Luca De Siena, dell’University of Aberdeen (Regno Unito), che in precedenza ha pubblicato uno studio sul sistema dei Campi Flegrei, ha commentato così i risultati con Newsweek: “Ai Campi Flegrei, una domanda in sospeso è perché non riusciamo a vedere i sistemi di camini del vulcano sotto i 4-5km di profondità, come nella caldera di Yellowstone, per esempio. Forni e altri suggeriscono che un grande strato di magna altamente evoluto e relativamente freddo potrebbe assorbire la maggior parte dell’energia che inviamo giù per ricostruire le strutture più profonde. Questo problema è tipico degli ambienti oceanici sub-basaltici, dove le riserve più profonde sono invisibili all’imaging sismico. I loro risultati aprono la possibilità di modellare gli effetti di questi strati magmatici nelle registrazioni di monitoraggio, permettendoci, quindi, di ricostruire la loro forma e le loro dimensioni e infine vedere al di sotto di essi”.

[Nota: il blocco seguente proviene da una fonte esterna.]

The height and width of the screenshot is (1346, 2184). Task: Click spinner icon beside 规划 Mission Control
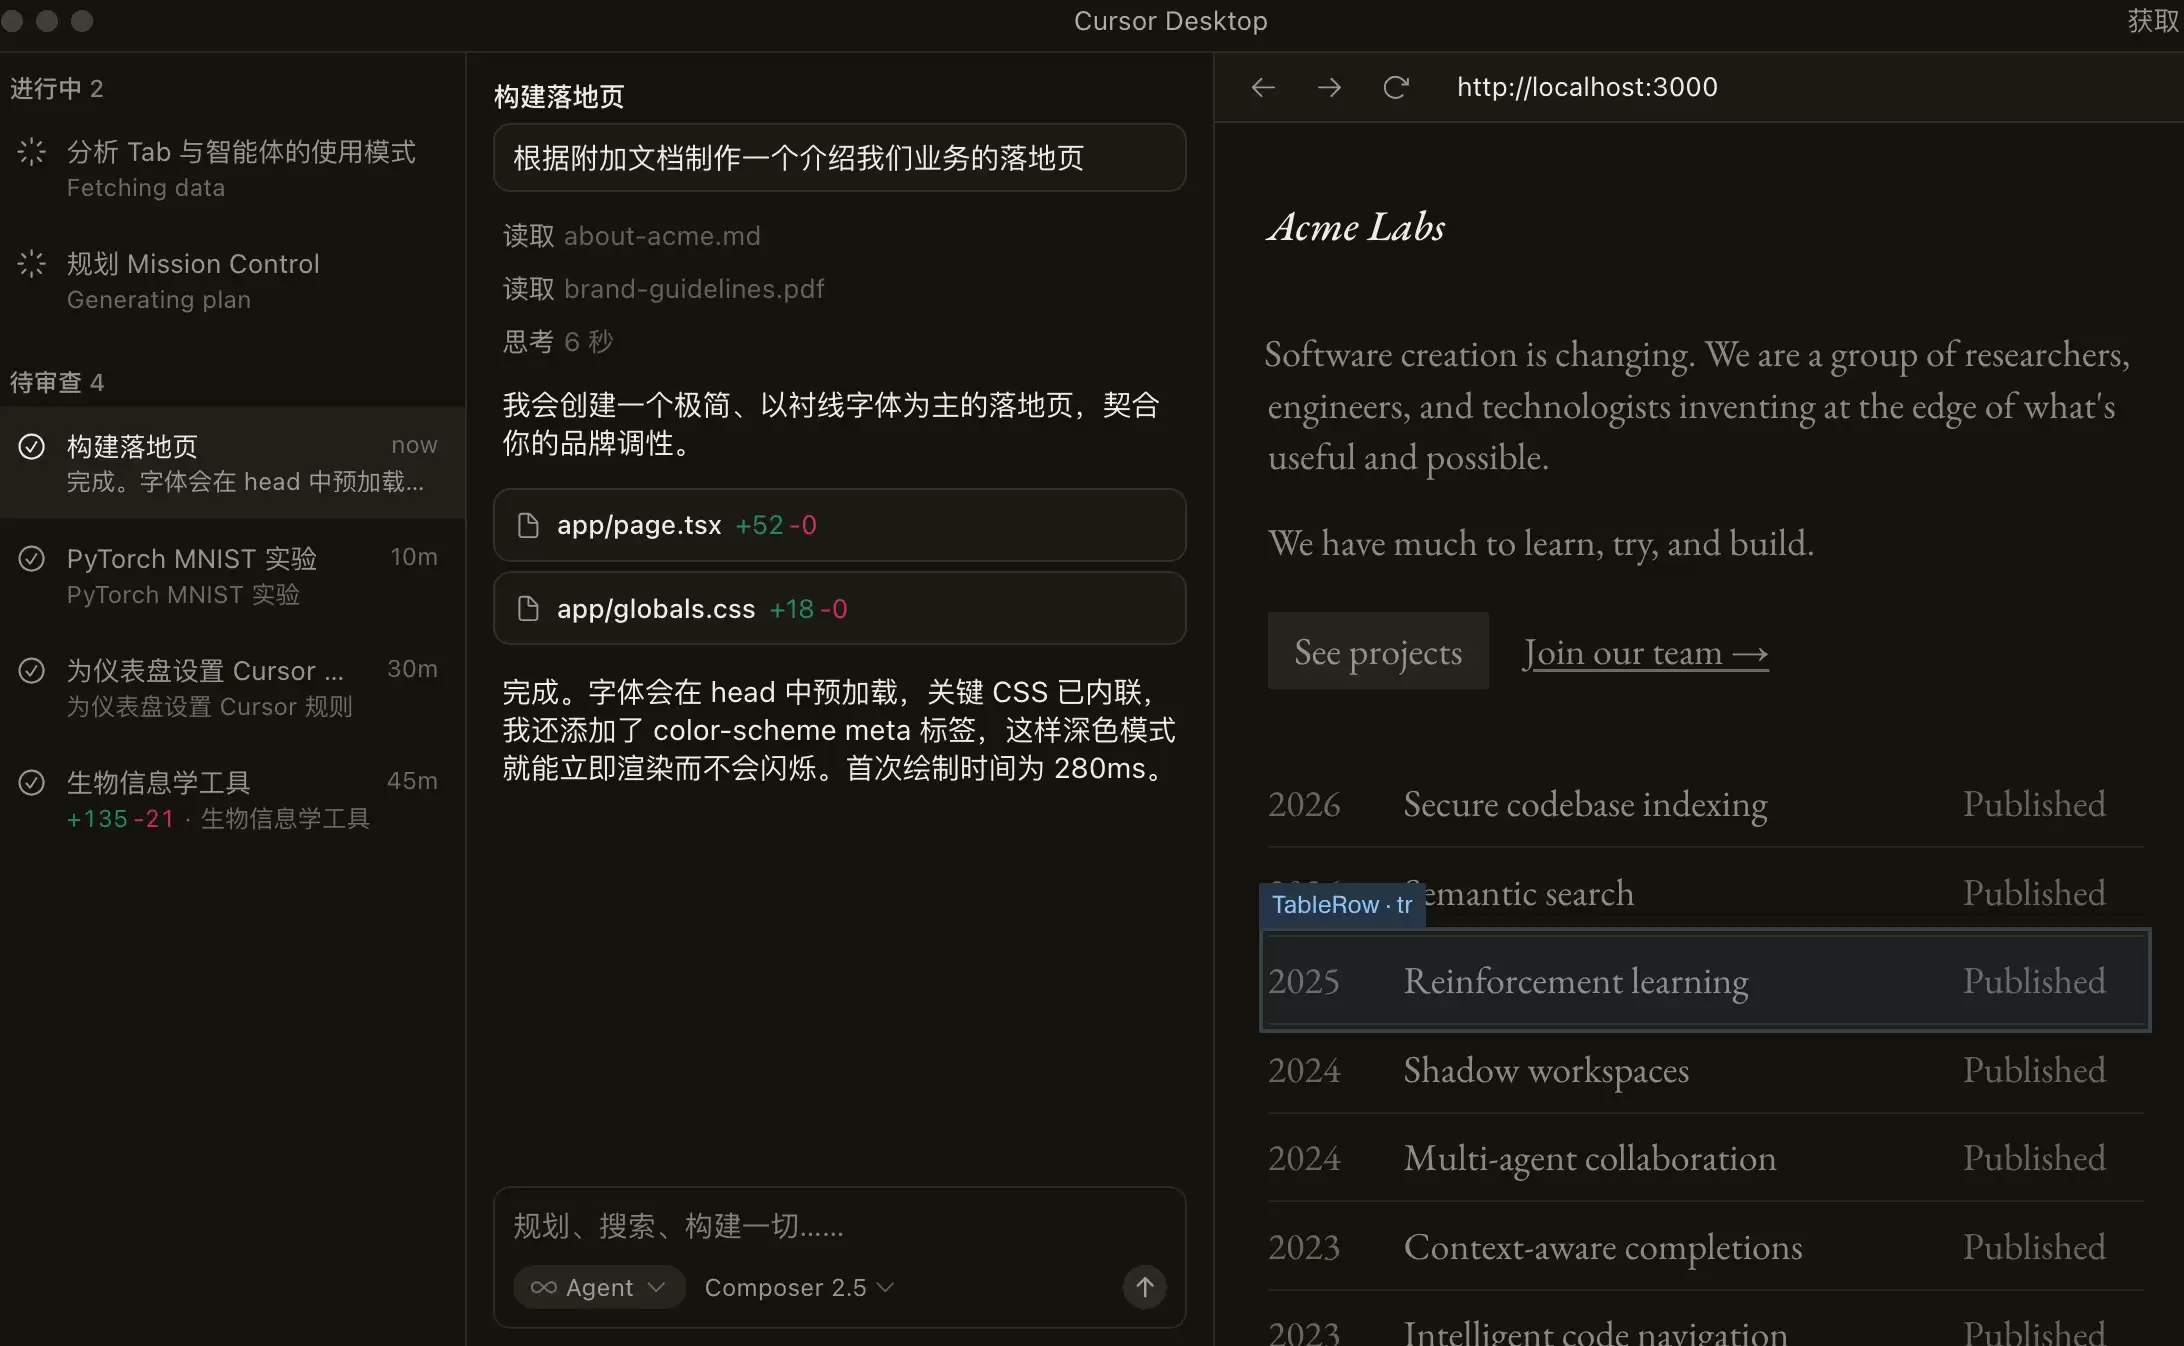(x=32, y=264)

Il vulcanologo Christopher Kilburn, dell’UCL del Regno Unito, non coinvolto nello studio, ha spiegato che i risultati sono in linea con i cambiamenti che si sono verificati durante le passate eruzioni: “Fornisce, quindi, un’interpretazione alternativa da testare rispetto alle idee convenzionali. Se si verificasse un’eruzione, la migliore ipotesi è che avrà dimensioni e comportamento simili a quelli visti durante gli ultimi 15.000 anni circa, quindi dalle dimensioni dell’ultima eruzione (Monte Nuovo, 1538, 0,02km cubici) a qualcosa di simile all’eruzione del Vesuvio che ha sconvolto Pompei ed Ercolano (1km cubico). Questi sono gli scenari utilizzati per preparare i piani di mitigazione. Lo studio cambia rotta nel suo paragrafo finale. Avendo sostenuto che l’eruzione del 1538 rappresenta la fuoriuscita di magma dai residui di una riserva di magma, suggerisce che le emissioni di CO? indicano il possibile rifornimento della riserva e quindi, allude al possibile inizio di un accumulo verso una “eruzione di grande volume”. Questa affermazione è speculativa e non dipende dai risultati precedenti”.